▸ **SUPPLIED TEXT**
Start
Cloudlets is one of the first edge computing concepts and was introduced by Satyanarayanan [28] back in 2009. The cloudlet is the intermediate layer of a three-tier architecture with the bottom layer consisting of mobile devices and the uppermost layer being the cloud. It can be described as a “data center in a box” [29], with ultimate goal to bring the cloud closer to mobile devices. One or more virtual machines are responsible for handling the computations of the mobile devices. The concept could be compared to Wifi, but instead of Internet connectivity, cloudlets provide cloud service.

Although both Cloudlets and MEC are also being driven by edge computing and are both excellent subjects for research opportunities, Fog computing seems to be trying to offer a more broad solution. Fog computing covers a broader spectrum of IoT applications, focuses more on real-time interaction between different edge nodes and also “stresses the need for efficient communication between edge nodes” [29]. On the other hand, fog computing strictly requires cloud computing, where MEC, for example, can operate in standalone mode.

3.4.4 Fog computing characteristics

After providing a definition and proper overview of the architecture and functionality of Fog computing, it is essential to identify all the unique and essential characteristics [11], [12], [30], [29] that separate it from other paradigms, especially cloud computing.
End
▸ **JOB**
Please carry on the passage about fog computing and related edge paradigms from where it ends.

▸ **DATA**
Start
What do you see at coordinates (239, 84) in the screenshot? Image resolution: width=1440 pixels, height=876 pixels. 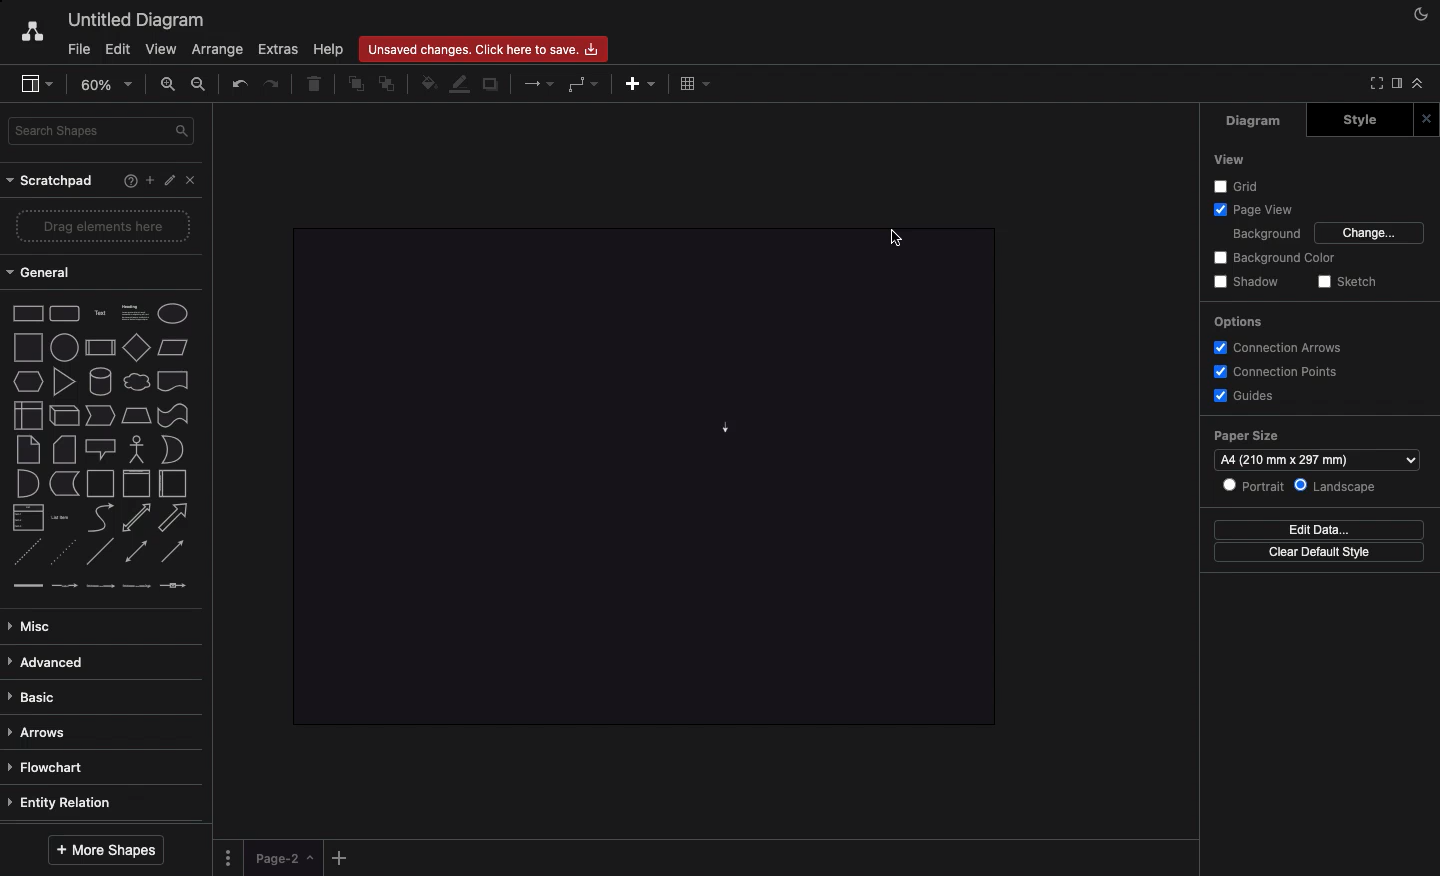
End
▸ **ANSWER FOR THIS EXERCISE**
a) Location awareness: It is possible to trace the location of the fog nodes while the nodes themselves can provide applications with awareness of the TN‟s geographic location. Therefore it is always possible to identify the location of the end device.

b) Geographical distribution: Fog nodes can be geographically wide- spread and available in large numbers, deployed in such a manner to guarantee the quality of data transmission, even if TNs are mobile. If the service latency becomes poor, due to the TN moving far away from the corresponding fog node, then the application on the mobile

(22)

device can be instructed to connect to a different fog node that is closer and can offer better latency.

c) Low Latency: Due to their computational and storage capabilities, the fog nodes can act on the data sent by the TNs without necessarily the interference of cloud. Moreover, since fog nodes are close to the edge by default, the response time is much lower than if the data was sent to the cloud.

d) Large-Scale IoT Applications Support: Fog nodes can support large scale IoT applications, such as environment monitoring or other large scale distributed systems, which would cause an overhead if they were managed in a centralized infrastructure. For such applications, fog computing has enough autonomy and scalability to support a huge number of TNs.

e) Decentralization: There is not a centralized server between the fog nodes in order to manage services. The fog nodes are autonomous and cooperate with each other in order to provide services to the end users.

Furthermore, there are some less unique features of fog computing, which include:

a) Predominant role of wireless access: Communications between the device and the fog layer are implemented mainly through wireless communication.

b) Strong presence of streaming and real-time applications: Fog computing addresses the issue of latency, which makes it appropriate to use for such applications.

c) Heterogeneity: Fog nodes can differ in forms (switches, routers, specialized equipment) and can be deployed in various environments.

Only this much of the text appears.